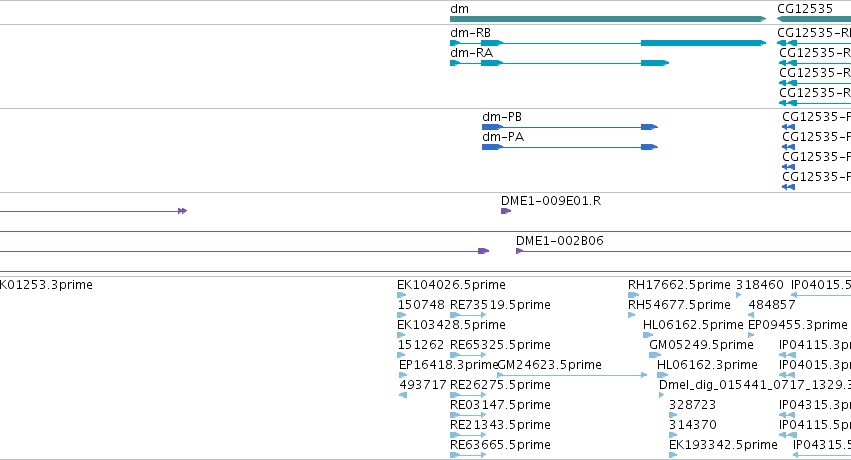Select the dm-RA transcript feature
This screenshot has width=851, height=460.
(560, 63)
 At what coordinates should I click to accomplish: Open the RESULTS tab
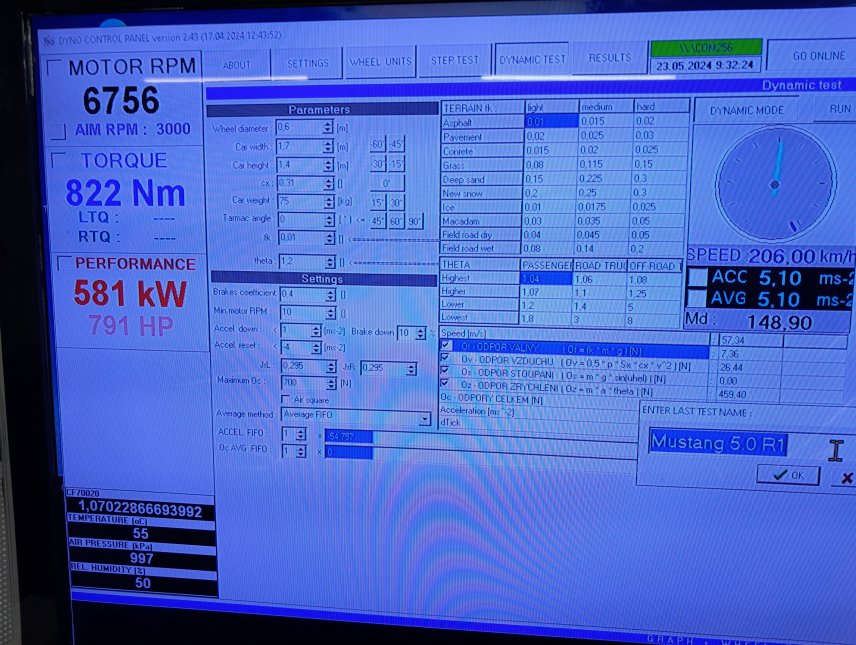pyautogui.click(x=609, y=58)
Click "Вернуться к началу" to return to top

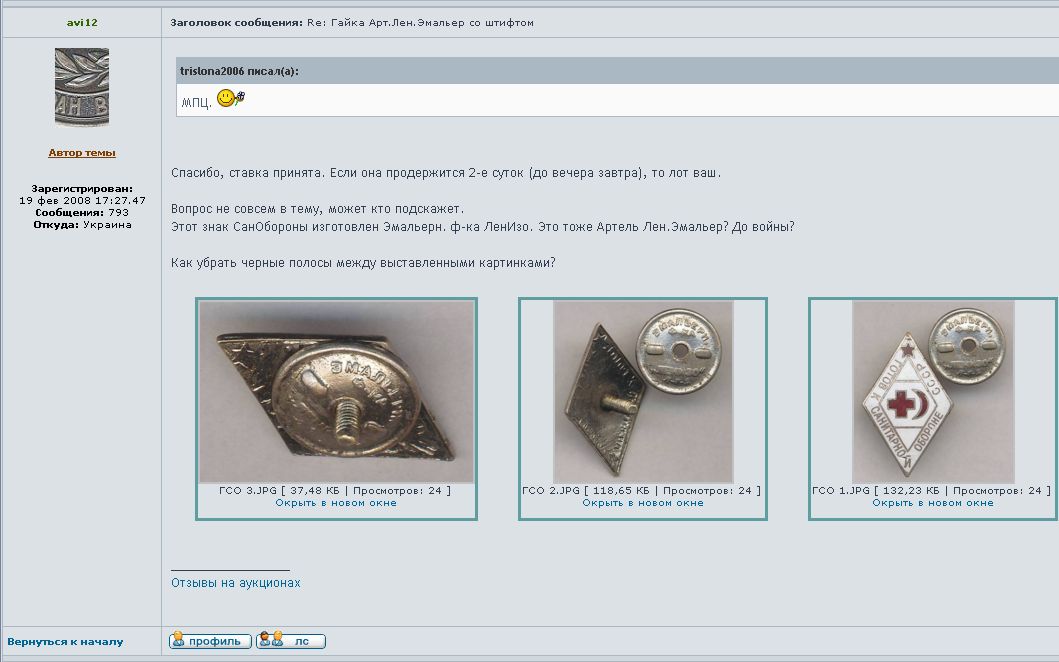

........

Your objective> Copy out exactly the lines between the line that contains "At what coordinates" and the last line of the records, both ends included; leave out every picture.

Response area>
 At what coordinates should I click to accomplish: Open the RESULTS tab
pyautogui.click(x=609, y=58)
Click "Вернуться к началу" to return to top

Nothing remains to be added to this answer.